The Byte Arithmetic Behind Unicode String Iteration

If you’ve ever processed text character by character, you’ve probably assumed that one index step equals one character. That assumption holds for ASCII, but Unicode uses variable-width encoding in both UTF-8 and UTF-16, which means a simple i++ will land you mid-sequence on any multibyte input.

Giovanni Dicanio’s article on isocpp.org, published last December, walks through the mechanics of advancing to the next code point in both encodings. It’s a concrete reference for anyone working with text at the byte level.

How UTF-8 Encodes Width

UTF-8 stores code points using 1 to 4 bytes. The leading byte determines the sequence length: a byte starting with 0 is a standalone ASCII character, while leading bytes starting with 110, 1110, or 11110 indicate sequences of 2, 3, or 4 bytes respectively. Continuation bytes always begin with 10.

To advance past a code point, you read the leading byte and skip its continuation bytes:

const char* next_utf8(const char* p) {
    unsigned char c = static_cast<unsigned char>(*p++);
    if (c >= 0xF0) p += 3;      // 4-byte sequence
    else if (c >= 0xE0) p += 2; // 3-byte sequence
    else if (c >= 0xC0) p += 1; // 2-byte sequence
    return p;
}

This is straightforward once the bit patterns are clear, but it’s the kind of logic that needs to be correct the first time.

How UTF-16 Differs

UTF-16 stores most characters as a single 16-bit code unit. Characters outside the Basic Multilingual Plane, above U+FFFF, use surrogate pairs: a high surrogate (0xD800-0xDBFF) followed by a low surrogate (0xDC00-0xDFFF). To advance, you check whether the current unit is a high surrogate and skip two units if so, one otherwise.

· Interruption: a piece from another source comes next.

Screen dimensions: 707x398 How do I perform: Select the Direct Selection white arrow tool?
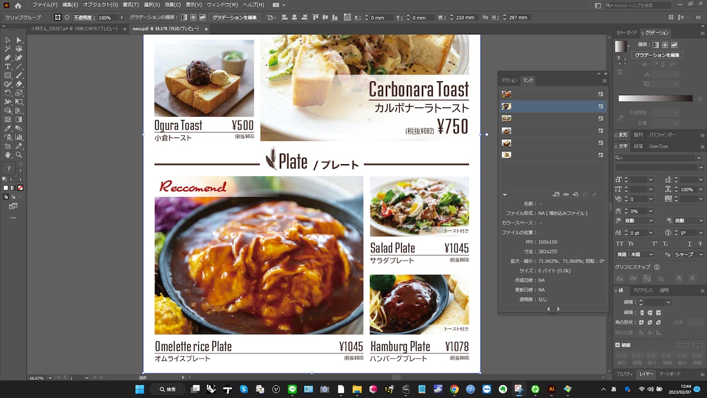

Windows APIs use UTF-16 throughout. File operations, clipboard handling, shell integration, all of it comes in WCHAR. Most network-facing code and everything JSON-adjacent uses UTF-8. The mismatch between the two is a persistent source of corruption when text crosses that boundary without proper conversion.

Where This Shows Up in Practice

Discord payloads arrive as UTF-8 JSON. If a bot is slicing message content by position, searching for substrings with a byte-level loop, or computing string lengths by counting code units, it will get wrong answers for any input that includes characters outside ASCII. Emoji in usernames, non-Latin scripts, characters above U+FFFF in message content, all of these expose the assumption.

For production code, a library like ICU or the lighter-weight simdutf handles this correctly and efficiently. simdutf in particular is used in Node.js and performs UTF-8 to UTF-16 conversion with SIMD acceleration, which matters when processing large text volumes.

Understanding the encoding mechanics still matters even when using a library. When something produces garbled output, you need a mental model of what went wrong. Dicanio’s article provides that grounding clearly, without treating the encoding rules as an implementation detail someone else should care about.